- [SUPPLIED RECORDS]:
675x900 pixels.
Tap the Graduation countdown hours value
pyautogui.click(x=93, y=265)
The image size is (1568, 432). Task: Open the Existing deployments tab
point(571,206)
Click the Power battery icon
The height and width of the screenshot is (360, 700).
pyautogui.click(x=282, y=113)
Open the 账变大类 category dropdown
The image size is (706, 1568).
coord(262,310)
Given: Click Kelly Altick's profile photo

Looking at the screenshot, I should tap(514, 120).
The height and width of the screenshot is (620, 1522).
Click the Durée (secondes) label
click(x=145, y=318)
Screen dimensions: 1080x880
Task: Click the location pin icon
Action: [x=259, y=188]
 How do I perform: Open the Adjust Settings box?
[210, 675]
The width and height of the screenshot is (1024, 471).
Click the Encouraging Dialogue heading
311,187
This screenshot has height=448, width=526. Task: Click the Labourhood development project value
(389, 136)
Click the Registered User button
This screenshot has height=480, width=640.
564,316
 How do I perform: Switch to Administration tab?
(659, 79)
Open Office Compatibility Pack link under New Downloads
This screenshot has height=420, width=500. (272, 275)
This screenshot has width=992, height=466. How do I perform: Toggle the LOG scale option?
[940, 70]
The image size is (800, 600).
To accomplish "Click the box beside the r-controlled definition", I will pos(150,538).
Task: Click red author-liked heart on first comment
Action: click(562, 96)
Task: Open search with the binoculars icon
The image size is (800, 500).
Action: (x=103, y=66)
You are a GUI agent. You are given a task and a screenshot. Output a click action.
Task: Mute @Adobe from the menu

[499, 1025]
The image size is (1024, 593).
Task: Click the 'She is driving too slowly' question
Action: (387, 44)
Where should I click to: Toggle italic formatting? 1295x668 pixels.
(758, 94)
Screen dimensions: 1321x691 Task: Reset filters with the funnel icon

- [TASK OBJECTIVE]: Set down only the lines running from the line with "Open the 账变大类 category dropdown" to the end of the entries above, both included, exactly as they stand.

- [RESPONSE AREA]:
Open the 账变大类 category dropdown
The image size is (706, 1568).
coord(262,310)
Given: Click Kelly Altick's profile photo

Looking at the screenshot, I should tap(514, 120).
The height and width of the screenshot is (620, 1522).
Click the Durée (secondes) label
click(x=145, y=318)
Screen dimensions: 1080x880
Task: Click the location pin icon
Action: [x=259, y=188]
 How do I perform: Open the Adjust Settings box?
[210, 675]
The width and height of the screenshot is (1024, 471).
Click the Encouraging Dialogue heading
311,187
This screenshot has height=448, width=526. Task: Click the Labourhood development project value
(389, 136)
Click the Registered User button
This screenshot has height=480, width=640.
564,316
 How do I perform: Switch to Administration tab?
(659, 79)
Open Office Compatibility Pack link under New Downloads
This screenshot has height=420, width=500. (272, 275)
This screenshot has width=992, height=466. How do I perform: Toggle the LOG scale option?
[940, 70]
The image size is (800, 600).
To accomplish "Click the box beside the r-controlled definition", I will pos(150,538).
Task: Click red author-liked heart on first comment
Action: click(562, 96)
Task: Open search with the binoculars icon
The image size is (800, 500).
Action: (x=103, y=66)
You are a GUI agent. You are given a task and a screenshot. Output a click action.
Task: Mute @Adobe from the menu

[499, 1025]
The image size is (1024, 593).
Task: Click the 'She is driving too slowly' question
Action: (387, 44)
Where should I click to: Toggle italic formatting? 1295x668 pixels.
(758, 94)
Screen dimensions: 1321x691 Task: Reset filters with the funnel icon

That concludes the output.